Reemprendieron la marcha entre las tinieblas frías y húmedas, subiendo y bajando, chocando a menudo sus cabezas contra las bóvedas, caminando a bulto, seguidos siempre por el tigre, que no manifestaba ningún signo de inquietud.

Pasaron así otros diez minutos, largos como diez horas. Los dos indios creían ya haber tomado un falso camino y estaban a punto de volver cuando en una revuelta Tremal-Naik vio una gran llama que ardía en medio de la galería. Cerca de ella distinguió a un indio casi desnudo, apoyado en una especie de azagaya, coronada por la misteriosa serpiente.

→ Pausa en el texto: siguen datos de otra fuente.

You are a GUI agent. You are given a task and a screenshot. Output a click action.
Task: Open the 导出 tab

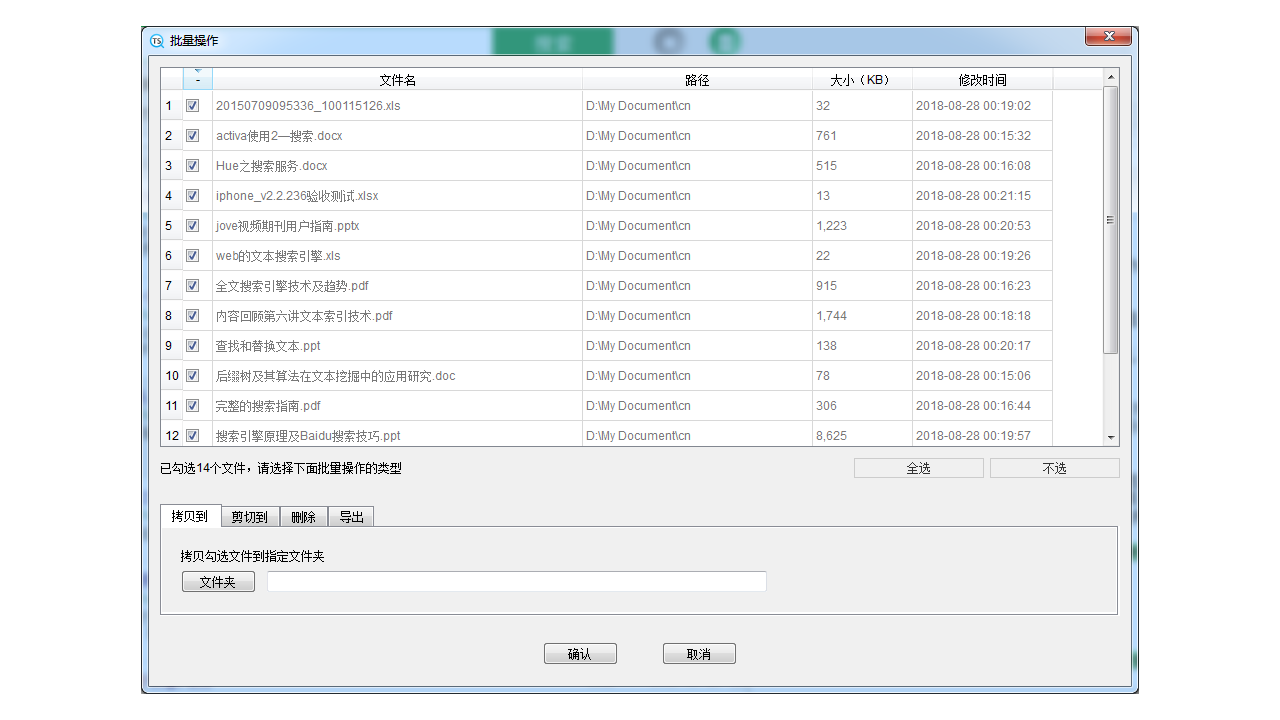[x=351, y=516]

Un suspiro de alivio salió de sus labios.

—¡Finalmente! —murmuró. —Comenzaba a temer que me había metido en una caverna deshabitada. Atención, Kammamuri. Hay alguien.

—¿No podemos esquivarlo? —bisbiseó el maharata.

—Sí, volviendo atrás; pero Tremal-Naik no vuelve atrás.

—Harás ruido, gritará y se nos echará encima.

—Ese hombre nos vuelve la espalda y Darma tiene el paso silencioso.

Se inclinó hacia el tigre, que miraba ferozmente al indio, mostrando los agudos colmillos y los largos miembros.

—Mira a ese hombre, Darma —dijo Tremal-Naik.

El tigre emitió un sordo murmullo.

—Ve y destrózalo, amigo.

Darma miró a su amo y luego al indio. Sus ojos se dilataron y pareció que se incendiasen. Había comprendido lo que el cazador de serpientes deseaba.

Rastreó con el vientre rozando el suelo, miró por última vez a Tremal-Naik que le indicaba al indio y se alejó con paso silencioso, agitando levemente la cola, como un gato colérico. El indio no había oído ni visto nada, con su espalda vuelta hacia el fuego. Se hubiera dicho que estaba adormecido apoyado en su lanza.

Tremal-Naik y el maharata, empuñando las carabinas, seguían ansiosamente los movimientos de Darma, que miraba con ojos flameantes a su víctima, avanzando con precaución. El temor hacía latir fuertemente sus corazones. Bastaba un grito del indio para que se extendiese la alarma por los subterráneos y la audaz empresa se derrumbase como un castillo de naipes.